*** Stored data Section Begins ***

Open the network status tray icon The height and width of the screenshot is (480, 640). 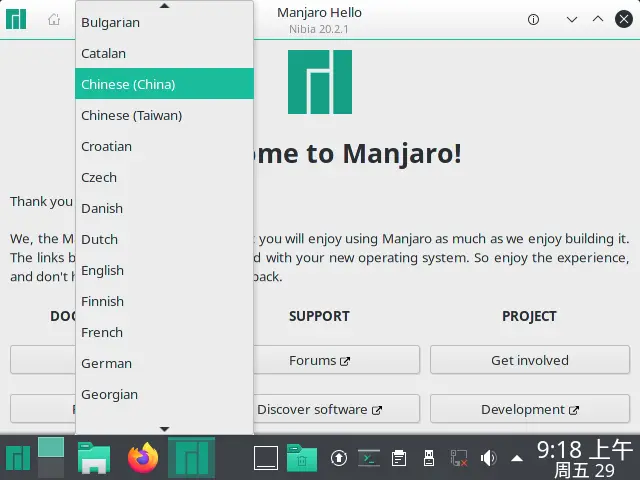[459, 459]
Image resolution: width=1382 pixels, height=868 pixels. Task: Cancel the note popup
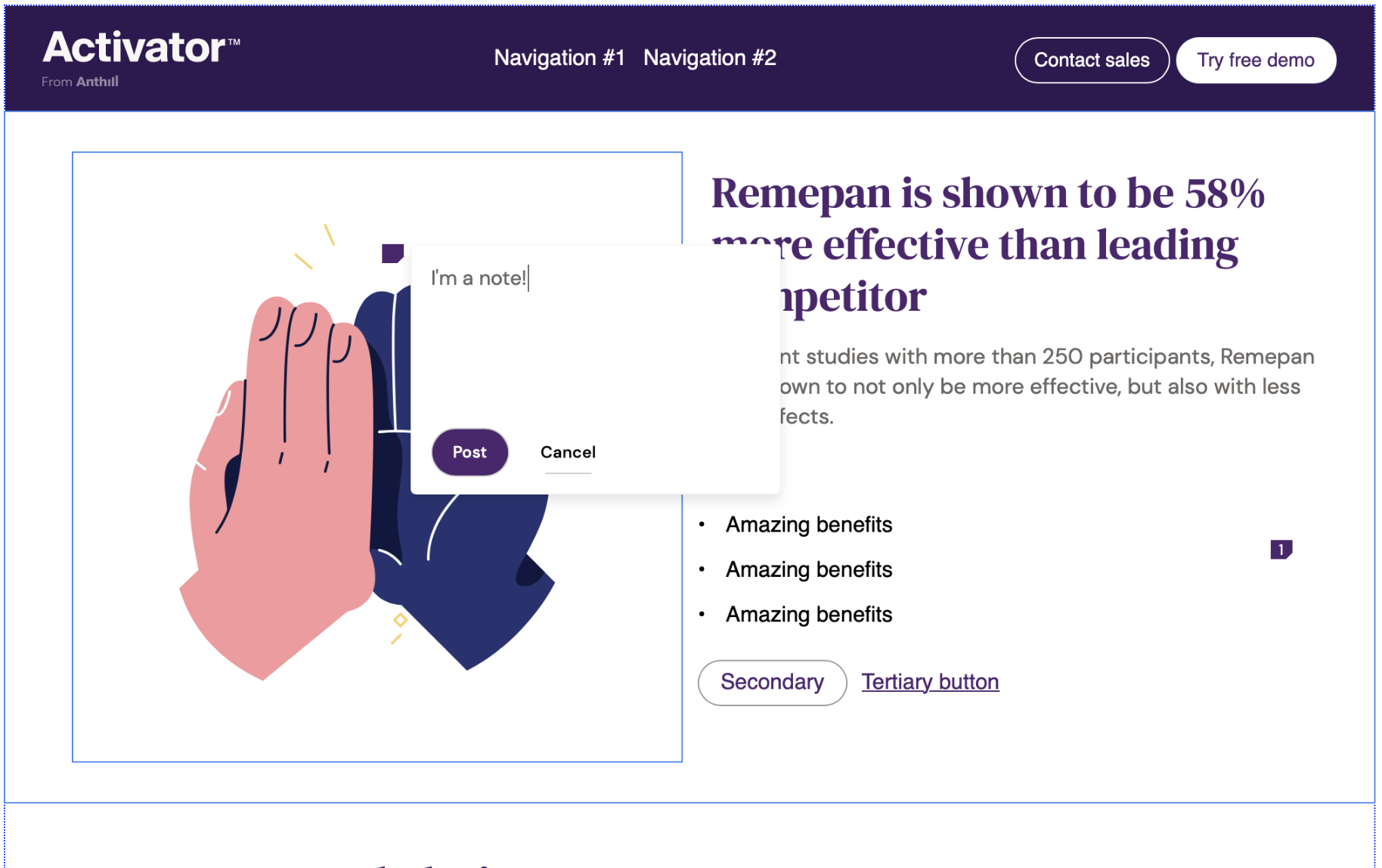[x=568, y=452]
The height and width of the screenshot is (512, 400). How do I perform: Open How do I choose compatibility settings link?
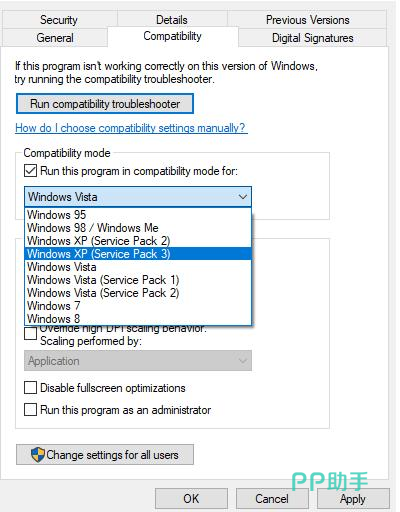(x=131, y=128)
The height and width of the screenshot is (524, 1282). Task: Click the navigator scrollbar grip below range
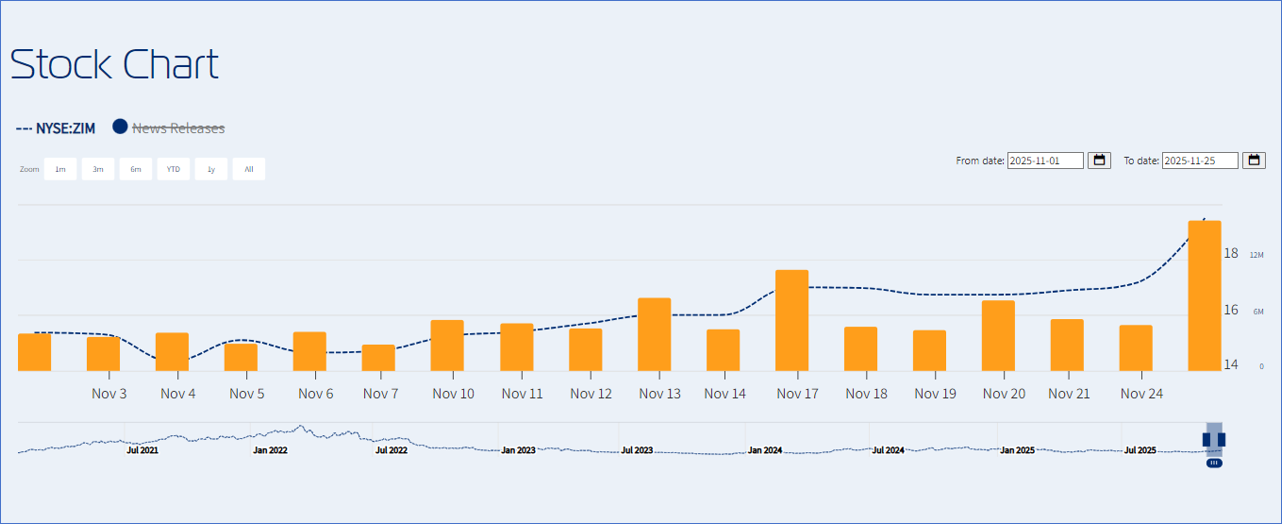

*** Stored data Section Ends ***

**Try it**
An exact copy is required of the lines from the one holding "The height and width of the screenshot is (512, 400)." to the end of the entries above, both included; no pictures belong in it.

**Response below**
The height and width of the screenshot is (512, 400). How do I perform: Open How do I choose compatibility settings link?
(x=131, y=128)
The height and width of the screenshot is (524, 1282). Task: Click the navigator scrollbar grip below range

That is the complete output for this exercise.